===== Input data
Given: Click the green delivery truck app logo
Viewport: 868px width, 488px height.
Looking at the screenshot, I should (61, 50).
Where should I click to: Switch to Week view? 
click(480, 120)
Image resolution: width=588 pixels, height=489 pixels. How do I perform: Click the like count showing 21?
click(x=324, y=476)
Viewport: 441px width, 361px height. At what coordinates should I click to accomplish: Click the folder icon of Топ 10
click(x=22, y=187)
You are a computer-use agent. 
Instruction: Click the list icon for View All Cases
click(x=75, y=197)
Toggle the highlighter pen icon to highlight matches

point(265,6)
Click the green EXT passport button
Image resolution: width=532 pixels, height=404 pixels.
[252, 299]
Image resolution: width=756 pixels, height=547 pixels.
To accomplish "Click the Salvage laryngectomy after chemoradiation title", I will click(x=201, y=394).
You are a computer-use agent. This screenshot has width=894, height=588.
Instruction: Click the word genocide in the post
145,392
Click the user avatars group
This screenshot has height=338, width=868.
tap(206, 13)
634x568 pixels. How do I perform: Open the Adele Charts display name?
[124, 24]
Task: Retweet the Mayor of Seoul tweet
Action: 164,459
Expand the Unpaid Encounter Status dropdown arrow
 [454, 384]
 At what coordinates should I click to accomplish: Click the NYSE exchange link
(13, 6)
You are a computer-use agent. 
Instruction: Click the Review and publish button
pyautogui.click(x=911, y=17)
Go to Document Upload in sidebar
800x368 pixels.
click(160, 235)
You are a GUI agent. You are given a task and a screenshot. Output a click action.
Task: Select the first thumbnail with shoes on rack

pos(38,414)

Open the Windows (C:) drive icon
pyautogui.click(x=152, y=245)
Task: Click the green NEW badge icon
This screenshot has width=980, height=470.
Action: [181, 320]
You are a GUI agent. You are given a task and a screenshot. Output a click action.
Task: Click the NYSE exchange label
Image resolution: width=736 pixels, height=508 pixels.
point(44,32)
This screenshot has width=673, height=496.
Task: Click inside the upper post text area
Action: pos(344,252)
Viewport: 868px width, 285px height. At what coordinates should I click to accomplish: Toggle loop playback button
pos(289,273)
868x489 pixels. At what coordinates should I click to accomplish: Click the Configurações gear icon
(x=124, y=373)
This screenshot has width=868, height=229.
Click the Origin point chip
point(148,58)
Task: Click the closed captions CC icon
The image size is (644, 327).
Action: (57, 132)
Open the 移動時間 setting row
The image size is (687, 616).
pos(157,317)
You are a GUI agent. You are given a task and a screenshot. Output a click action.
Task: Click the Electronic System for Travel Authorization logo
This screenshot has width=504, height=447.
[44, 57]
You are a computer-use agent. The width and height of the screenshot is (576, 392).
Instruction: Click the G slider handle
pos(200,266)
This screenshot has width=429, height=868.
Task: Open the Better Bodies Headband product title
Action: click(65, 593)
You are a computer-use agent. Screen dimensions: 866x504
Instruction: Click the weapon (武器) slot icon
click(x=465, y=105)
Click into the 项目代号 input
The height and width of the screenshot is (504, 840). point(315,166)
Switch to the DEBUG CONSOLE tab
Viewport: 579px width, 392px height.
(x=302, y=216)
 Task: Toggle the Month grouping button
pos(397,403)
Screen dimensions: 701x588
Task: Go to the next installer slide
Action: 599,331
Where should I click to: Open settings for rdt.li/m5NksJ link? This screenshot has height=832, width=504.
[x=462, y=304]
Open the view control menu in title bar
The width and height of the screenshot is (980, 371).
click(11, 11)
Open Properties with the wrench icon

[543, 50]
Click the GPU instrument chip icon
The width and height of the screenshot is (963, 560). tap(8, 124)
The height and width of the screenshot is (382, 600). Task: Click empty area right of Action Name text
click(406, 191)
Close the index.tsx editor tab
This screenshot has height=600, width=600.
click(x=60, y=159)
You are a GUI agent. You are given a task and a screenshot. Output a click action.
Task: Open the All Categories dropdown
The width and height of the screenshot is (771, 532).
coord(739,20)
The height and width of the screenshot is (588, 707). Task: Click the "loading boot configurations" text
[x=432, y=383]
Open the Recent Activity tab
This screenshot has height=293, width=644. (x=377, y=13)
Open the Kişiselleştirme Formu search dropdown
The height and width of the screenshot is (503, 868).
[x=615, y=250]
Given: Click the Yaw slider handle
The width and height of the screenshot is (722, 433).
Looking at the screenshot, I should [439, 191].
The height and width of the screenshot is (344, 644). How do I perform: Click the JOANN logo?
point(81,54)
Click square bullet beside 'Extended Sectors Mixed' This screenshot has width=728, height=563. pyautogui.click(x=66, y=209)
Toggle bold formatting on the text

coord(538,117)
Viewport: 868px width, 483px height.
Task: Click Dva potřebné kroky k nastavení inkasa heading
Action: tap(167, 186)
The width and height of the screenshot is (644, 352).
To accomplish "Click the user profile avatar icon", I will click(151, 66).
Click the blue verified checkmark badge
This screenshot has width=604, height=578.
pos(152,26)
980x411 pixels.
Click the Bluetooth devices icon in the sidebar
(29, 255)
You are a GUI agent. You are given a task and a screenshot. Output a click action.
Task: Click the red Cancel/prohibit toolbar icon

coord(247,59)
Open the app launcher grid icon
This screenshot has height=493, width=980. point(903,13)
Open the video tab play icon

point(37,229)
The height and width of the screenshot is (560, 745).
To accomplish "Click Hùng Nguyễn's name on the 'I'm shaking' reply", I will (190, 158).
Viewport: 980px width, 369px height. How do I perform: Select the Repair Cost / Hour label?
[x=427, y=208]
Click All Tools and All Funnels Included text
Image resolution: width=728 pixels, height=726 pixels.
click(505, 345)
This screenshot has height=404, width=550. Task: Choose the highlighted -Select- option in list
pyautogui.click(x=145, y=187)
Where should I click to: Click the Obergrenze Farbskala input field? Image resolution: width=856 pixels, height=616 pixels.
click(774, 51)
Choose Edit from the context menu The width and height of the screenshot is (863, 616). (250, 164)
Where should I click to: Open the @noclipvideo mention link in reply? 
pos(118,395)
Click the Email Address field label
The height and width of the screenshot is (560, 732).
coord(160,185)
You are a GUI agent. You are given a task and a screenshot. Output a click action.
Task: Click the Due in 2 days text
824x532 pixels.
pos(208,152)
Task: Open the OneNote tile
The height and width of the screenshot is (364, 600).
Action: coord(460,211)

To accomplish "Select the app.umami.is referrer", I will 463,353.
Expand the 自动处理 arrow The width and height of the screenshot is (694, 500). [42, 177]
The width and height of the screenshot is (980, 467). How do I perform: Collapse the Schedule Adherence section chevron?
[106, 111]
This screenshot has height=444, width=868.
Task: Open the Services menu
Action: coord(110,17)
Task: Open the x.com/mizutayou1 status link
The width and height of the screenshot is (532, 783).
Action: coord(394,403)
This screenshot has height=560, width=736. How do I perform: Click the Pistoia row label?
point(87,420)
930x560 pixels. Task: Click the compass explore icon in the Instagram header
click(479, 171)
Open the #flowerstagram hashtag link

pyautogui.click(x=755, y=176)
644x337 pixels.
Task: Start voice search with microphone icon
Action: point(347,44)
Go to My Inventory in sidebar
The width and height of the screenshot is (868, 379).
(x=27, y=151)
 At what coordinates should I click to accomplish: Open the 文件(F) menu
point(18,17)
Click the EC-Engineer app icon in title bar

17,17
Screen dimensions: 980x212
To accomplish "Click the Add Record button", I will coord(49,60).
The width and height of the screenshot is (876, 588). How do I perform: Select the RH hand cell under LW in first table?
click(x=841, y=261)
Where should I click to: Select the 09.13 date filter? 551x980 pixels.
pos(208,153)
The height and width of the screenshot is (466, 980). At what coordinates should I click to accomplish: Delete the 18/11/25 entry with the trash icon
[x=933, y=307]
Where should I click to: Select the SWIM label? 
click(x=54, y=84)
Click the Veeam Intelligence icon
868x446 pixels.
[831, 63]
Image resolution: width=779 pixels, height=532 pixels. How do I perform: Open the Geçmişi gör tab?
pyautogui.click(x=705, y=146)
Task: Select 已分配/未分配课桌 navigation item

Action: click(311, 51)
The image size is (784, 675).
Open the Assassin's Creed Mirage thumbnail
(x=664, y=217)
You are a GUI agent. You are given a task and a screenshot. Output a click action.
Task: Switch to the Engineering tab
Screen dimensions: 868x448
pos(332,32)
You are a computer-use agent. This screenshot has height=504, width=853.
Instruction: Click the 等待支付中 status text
==========
### Action item
Find each line in the records that contains the string "computer", then say how many there are and nothing else.

### Answer to the exercise
6